Purtroppo, la seconda notte non è andata meglio. Ho suonato il campanello e un medico è venuto a controllarmi. Aveva capito il mio disagio e mi ha permesso di cambiare stanza. La nuova camera singola aveva una sola fregatura: era nel reparto per i pazienti autonomi e non c’era praticamente nessuno che mi potesse aiutare. La stanza non era affatto bella ed era isolata, ma dato che era una camera singola e avevo davvero bisogno di dormire, ho accettato il cambiamento nonostante tutto. Dovevo lasciare la mia sedia a rotelle vicino all’ascensore, salire con l’ascensore e camminare lungo le pareti fino alla mia stanza, ma almeno riuscivo a dormire molto bene.

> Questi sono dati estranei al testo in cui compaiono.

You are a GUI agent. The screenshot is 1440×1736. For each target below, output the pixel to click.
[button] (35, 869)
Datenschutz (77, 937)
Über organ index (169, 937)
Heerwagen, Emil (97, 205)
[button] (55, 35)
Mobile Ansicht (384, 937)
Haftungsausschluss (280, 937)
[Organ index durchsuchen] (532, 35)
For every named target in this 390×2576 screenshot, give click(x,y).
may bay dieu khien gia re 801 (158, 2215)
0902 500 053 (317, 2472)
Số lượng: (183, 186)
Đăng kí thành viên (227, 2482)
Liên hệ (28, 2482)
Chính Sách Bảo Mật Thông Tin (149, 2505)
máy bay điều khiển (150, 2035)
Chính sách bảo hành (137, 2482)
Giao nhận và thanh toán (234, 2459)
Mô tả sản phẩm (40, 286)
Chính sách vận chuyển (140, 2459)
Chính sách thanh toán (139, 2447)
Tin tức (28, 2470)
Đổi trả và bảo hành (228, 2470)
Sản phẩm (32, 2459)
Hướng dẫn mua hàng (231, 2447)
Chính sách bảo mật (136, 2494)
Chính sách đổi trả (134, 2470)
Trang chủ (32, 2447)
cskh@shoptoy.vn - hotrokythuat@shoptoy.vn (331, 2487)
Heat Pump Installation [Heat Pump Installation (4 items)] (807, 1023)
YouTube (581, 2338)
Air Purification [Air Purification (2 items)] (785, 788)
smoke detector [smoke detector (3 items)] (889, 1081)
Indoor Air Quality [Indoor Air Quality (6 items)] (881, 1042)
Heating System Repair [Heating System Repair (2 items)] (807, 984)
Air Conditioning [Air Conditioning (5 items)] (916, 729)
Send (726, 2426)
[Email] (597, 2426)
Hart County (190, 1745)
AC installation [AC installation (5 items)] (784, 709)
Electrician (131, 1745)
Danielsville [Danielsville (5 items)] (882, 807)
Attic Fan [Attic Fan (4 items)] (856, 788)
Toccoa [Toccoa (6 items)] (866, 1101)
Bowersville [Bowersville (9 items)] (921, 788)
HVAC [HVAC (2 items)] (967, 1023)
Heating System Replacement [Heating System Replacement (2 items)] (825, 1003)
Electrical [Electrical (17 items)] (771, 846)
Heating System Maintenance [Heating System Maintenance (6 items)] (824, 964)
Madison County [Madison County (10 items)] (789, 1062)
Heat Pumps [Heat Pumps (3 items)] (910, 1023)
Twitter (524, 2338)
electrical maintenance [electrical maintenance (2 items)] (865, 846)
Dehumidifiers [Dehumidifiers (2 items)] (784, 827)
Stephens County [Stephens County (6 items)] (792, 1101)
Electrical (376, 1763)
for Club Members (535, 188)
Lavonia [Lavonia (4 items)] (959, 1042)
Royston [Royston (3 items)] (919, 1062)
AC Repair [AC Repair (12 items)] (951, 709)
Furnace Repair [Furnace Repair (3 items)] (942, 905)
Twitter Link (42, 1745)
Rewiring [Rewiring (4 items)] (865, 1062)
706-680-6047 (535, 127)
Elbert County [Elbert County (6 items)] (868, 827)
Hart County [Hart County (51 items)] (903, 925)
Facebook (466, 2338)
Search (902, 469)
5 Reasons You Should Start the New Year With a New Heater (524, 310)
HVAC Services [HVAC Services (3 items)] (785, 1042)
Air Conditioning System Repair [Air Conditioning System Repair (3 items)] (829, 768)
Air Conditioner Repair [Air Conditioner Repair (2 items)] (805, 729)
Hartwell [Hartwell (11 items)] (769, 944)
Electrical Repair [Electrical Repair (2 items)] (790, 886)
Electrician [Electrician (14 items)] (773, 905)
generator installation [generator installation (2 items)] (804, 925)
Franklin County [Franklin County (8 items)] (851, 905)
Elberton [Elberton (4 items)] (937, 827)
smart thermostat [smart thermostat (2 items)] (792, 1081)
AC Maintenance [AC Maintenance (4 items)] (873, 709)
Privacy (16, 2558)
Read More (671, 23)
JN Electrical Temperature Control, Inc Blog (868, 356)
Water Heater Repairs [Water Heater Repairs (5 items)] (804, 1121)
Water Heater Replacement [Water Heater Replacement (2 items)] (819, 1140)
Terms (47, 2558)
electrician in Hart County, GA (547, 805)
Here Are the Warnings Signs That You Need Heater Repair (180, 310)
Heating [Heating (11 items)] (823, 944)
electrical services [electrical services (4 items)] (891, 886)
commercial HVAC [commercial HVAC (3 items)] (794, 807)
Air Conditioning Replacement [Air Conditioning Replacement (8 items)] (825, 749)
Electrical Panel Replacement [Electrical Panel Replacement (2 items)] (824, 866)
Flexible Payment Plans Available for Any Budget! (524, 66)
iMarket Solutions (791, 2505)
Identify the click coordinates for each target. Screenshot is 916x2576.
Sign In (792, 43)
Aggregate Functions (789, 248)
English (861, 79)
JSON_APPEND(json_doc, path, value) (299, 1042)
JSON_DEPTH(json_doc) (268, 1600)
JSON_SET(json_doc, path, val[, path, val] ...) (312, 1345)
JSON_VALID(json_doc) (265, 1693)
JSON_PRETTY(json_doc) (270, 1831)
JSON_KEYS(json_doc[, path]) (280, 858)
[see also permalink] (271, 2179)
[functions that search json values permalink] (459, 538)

Grazie alle numerose terapie e a un programma rigoroso, avevo fatto lentamente dei progressi ed ero riuscita a compiere dei piccoli movimenti. Non ho più ricevuto medicamenti. La riabilitazione era davvero fantastica. Ho avuto terapeuti molto amichevoli e comprensivi e la varietà di terapie che potevano offrirmi era davvero notevole. Ho fatto fisioterapia ed ergoterapia, logopedia, bagni, equitazione, terapia del suono, allenamento al computer e palestra. Il mio hobby e la mia più grande passione è sempre stata l’equitazione. Per questo ho fatto anche ippoterapia, che mi ha fatto bene all’anima. Il più grande incentivo a rimettermi in salute era quello di potermi sedere di nuovo sul mio cavallo e cavalcare. Ecco perché ho frequentato diligentemente tutte le terapie e ho dato tutto. Mi sentivo meglio di settimana in settimana e avevo fatto buoni progressi. Considerando le circostanze e un poco di fortuna, mi ero ambientata bene, mi piaceva e mi divertiva mangiare al tavolo con i tre signori; mi facevano sentire in famiglia e riuscivo a dimenticare un po’ la solitudine. Ci divertivamo così tanto che andavamo assieme in caffetteria con chi veniva a trovarci. Il tempo passava e in un attimo mi sono resa conto di essere in riabilitazione già da tre settimane.

Un giorno all’improvviso avevo iniziato a sentirmi molto male ogni volta che mi muovevo e mi veniva da vomitare in continuazione. Già al mio arrivo il medico mi aveva detto chiaramente che se le mie condizioni generali fossero peggiorate, sarei dovuta tornare in ospedale. La mia salute era peggiorata enormemente in poco tempo e continuavo a non migliorare. Il mio medico non se la sentiva di formulare una diagnosi ed era sorpreso quanto me del peggioramento della mia salute. Purtroppo, era arrivato il momento di essere trasferita immediatamente in ospedale.